Vincent Kessler | Reuters
J.P. Morgan analyst Stephen Tusa is sticking to his guns when it comes to General Electric, despite getting “questions and pushback” from his skepticism of GE’s announcement at the Paris Air Show last week.
Tusa said on Monday most of his peers deemed the aviation conference to be a win for GE. The company’s aviation unit booked a record number of orders, with GE Aviation CEO David Joyce telling CNBC that it brought in a “conservative” $35 billion in new business. The unit is considered the company’s crown jewel, largely because it is a profitable standout in comparison to the other struggling businesses in the GE conglomerate.

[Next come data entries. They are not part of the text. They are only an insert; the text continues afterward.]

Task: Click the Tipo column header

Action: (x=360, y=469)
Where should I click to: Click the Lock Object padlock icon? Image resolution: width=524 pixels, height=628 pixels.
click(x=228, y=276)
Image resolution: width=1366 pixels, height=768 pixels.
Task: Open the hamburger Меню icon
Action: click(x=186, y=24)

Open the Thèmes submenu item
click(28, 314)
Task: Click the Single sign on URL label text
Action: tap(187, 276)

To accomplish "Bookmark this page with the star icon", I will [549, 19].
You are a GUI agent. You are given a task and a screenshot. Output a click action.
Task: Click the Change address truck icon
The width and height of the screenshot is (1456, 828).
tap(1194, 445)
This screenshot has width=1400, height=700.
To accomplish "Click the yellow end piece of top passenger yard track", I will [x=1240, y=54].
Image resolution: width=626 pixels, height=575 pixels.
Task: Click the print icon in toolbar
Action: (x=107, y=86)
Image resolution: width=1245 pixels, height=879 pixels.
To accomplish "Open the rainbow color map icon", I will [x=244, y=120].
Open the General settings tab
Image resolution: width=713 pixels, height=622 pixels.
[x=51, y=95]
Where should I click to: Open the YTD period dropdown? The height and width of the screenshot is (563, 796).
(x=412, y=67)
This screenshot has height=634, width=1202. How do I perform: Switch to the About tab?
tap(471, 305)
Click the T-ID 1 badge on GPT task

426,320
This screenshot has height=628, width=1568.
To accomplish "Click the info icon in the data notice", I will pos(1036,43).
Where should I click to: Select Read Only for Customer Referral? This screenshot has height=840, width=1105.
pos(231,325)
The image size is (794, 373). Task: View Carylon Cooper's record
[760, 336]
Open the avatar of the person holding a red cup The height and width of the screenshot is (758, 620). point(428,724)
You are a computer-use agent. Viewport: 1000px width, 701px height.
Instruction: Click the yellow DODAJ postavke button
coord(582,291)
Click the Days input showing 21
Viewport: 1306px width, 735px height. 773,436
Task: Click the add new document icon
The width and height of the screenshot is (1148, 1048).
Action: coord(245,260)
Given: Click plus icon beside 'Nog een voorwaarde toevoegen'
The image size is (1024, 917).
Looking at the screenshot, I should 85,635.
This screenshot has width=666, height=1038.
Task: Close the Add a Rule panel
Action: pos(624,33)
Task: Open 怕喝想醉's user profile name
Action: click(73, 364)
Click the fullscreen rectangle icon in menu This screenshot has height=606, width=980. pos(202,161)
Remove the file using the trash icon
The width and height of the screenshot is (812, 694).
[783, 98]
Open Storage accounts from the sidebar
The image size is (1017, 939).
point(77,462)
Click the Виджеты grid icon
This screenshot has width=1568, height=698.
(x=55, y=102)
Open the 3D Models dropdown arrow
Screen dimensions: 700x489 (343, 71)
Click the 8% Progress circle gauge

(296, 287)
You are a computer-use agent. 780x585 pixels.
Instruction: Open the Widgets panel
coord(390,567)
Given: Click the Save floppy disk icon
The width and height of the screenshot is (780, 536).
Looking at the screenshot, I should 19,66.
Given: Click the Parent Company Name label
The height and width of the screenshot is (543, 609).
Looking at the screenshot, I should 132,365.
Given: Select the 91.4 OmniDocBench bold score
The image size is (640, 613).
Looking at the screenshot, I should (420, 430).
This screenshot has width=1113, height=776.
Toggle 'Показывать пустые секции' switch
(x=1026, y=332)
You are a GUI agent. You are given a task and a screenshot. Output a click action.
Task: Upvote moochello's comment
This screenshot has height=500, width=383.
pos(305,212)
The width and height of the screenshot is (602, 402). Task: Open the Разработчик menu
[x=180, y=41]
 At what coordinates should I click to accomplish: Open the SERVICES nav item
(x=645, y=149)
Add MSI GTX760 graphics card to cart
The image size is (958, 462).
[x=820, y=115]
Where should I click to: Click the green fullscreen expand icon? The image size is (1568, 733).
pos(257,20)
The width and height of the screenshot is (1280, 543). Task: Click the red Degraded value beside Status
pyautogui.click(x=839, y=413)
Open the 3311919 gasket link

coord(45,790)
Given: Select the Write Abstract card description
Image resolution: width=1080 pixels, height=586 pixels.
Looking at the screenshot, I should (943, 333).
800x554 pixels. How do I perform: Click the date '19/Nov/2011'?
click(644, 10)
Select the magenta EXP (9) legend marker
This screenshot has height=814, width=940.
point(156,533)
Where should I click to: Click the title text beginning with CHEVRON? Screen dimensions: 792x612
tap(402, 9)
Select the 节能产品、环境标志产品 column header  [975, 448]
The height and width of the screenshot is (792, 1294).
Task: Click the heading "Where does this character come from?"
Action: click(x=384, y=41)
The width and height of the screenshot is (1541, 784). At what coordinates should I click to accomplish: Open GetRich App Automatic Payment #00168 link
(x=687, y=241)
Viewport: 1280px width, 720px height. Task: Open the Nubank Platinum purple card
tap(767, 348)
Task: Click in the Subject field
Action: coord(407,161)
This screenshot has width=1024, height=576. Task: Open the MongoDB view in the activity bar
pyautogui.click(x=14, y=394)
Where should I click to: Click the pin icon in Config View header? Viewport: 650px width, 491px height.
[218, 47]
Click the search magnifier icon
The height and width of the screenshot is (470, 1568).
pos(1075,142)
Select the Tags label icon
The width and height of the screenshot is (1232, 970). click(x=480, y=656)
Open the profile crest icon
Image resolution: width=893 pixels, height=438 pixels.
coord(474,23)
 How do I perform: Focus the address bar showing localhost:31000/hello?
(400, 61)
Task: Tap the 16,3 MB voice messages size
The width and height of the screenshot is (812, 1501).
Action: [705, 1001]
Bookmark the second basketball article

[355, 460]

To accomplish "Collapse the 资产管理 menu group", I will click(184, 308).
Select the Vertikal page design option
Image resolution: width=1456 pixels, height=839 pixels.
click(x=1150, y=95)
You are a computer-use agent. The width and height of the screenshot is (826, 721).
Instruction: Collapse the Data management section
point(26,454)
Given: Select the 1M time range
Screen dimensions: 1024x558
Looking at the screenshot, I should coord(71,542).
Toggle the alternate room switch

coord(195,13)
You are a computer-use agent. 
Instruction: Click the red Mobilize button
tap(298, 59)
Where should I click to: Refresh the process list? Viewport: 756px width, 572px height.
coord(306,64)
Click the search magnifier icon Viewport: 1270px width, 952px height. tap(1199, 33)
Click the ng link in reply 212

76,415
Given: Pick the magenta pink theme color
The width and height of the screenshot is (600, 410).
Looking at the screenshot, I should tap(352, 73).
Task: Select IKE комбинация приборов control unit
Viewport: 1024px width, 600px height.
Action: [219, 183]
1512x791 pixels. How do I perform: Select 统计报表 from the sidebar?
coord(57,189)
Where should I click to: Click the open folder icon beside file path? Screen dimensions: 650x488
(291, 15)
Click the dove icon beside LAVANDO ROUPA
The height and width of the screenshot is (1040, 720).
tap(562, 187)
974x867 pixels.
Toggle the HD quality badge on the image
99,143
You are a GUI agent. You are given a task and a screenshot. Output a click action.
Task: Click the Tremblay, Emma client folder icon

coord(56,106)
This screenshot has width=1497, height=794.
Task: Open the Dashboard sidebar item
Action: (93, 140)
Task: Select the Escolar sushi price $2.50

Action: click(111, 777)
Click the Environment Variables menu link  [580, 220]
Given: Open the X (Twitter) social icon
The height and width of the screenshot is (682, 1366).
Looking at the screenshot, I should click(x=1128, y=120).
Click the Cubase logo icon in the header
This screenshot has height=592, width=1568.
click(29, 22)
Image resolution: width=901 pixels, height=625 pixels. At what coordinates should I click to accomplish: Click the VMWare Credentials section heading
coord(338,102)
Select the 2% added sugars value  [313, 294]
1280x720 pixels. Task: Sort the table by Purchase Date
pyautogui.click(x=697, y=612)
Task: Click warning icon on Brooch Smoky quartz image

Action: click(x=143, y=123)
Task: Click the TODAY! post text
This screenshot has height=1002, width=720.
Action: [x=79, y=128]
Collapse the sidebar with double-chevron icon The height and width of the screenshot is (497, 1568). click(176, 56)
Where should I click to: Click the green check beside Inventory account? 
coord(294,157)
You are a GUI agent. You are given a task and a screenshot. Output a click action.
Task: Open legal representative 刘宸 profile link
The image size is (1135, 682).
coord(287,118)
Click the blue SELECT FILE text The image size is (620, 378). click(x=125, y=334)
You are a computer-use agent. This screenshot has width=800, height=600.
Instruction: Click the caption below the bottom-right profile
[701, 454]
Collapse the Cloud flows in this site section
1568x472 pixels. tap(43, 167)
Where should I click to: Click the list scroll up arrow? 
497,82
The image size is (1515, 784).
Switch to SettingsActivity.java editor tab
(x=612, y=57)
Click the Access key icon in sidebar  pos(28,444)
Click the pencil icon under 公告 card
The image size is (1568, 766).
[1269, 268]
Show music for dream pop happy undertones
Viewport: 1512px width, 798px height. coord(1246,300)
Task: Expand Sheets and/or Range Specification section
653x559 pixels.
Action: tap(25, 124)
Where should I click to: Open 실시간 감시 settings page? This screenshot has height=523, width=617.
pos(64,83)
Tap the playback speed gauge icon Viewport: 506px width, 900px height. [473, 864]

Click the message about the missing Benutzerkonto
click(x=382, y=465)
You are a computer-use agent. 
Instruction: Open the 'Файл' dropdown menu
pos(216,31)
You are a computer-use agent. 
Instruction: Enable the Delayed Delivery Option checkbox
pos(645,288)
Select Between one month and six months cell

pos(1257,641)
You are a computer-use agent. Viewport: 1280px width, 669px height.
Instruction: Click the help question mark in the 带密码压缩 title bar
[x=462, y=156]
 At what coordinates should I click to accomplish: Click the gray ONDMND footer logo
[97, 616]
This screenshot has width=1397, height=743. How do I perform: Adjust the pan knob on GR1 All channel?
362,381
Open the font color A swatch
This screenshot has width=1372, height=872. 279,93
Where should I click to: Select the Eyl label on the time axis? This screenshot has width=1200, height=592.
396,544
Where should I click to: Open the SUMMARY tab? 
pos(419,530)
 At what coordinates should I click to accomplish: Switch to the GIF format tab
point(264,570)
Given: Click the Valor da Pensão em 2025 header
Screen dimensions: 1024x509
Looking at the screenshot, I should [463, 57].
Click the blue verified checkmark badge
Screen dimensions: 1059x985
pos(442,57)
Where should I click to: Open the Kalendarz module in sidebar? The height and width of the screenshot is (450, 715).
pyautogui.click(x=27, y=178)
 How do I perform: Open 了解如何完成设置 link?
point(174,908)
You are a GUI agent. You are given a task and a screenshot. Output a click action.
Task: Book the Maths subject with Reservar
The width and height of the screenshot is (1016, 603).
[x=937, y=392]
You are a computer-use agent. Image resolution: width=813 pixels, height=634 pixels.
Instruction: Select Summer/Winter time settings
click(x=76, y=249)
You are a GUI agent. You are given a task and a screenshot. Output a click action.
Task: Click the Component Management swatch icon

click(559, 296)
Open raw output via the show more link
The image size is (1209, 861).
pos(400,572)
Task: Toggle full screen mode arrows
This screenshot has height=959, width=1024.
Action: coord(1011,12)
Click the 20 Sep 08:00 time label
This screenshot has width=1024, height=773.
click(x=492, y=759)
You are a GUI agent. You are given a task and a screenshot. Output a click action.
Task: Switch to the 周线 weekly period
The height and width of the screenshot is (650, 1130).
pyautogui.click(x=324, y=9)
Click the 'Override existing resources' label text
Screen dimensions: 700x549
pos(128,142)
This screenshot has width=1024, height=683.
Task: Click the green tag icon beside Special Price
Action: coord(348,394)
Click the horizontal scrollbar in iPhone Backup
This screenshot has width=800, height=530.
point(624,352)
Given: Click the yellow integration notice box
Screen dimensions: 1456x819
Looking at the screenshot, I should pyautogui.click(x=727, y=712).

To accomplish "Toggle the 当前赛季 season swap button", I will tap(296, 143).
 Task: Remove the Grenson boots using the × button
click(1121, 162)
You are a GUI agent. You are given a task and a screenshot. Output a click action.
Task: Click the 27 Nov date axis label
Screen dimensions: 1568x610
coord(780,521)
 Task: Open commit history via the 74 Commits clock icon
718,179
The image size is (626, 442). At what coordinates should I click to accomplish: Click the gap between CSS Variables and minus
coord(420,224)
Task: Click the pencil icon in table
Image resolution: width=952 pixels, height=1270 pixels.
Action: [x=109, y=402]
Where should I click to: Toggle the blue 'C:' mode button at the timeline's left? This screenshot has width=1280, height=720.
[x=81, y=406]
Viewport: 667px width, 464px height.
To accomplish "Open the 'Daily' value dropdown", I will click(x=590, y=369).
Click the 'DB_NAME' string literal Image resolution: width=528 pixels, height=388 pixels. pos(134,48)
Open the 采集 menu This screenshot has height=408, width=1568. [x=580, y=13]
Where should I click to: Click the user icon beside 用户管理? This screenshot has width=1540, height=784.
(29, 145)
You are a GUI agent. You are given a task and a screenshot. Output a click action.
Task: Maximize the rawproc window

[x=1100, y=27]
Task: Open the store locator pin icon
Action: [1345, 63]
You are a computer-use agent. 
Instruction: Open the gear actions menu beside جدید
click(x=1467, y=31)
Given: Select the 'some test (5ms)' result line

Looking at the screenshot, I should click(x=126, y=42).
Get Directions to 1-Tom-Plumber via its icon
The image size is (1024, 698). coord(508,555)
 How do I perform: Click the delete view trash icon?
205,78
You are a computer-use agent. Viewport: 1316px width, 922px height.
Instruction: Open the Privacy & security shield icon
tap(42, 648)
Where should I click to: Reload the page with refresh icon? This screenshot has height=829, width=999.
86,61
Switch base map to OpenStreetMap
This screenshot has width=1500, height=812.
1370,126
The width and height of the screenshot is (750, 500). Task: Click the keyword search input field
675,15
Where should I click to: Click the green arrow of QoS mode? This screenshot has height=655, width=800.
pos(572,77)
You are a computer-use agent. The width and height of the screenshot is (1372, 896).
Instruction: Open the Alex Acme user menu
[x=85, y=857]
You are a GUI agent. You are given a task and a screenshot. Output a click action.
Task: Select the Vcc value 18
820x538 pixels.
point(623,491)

“While maybe not made clear enough through the smoke screen of the big order headlines and data points gleaned over 3 days,” Tusa said that J.P. Morgan believes the overall picture for GE “was on net more negative than even we were thinking when it comes to the Aviation debate.”
The most bearish analyst on GE, Tusa gained a following for his early warnings that the company’s stock was worth much less than others believed. His $5 price target is the lowest on Wall Street, predicting the stock will be more than cut in half from its current price.
“There is ample evidence to support a stand alone fair value for GE Aviation that is below even what we had been thinking before,” Tusa said.
While Tusa cited his peers valuing GE Aviation at as much as $100 billion, he believes the unit is worth much less – between $30 billion and $40 billion.
J.P. Morgan has an underweight rating on GE’s stock. The company’s shares are up more than 44% this year.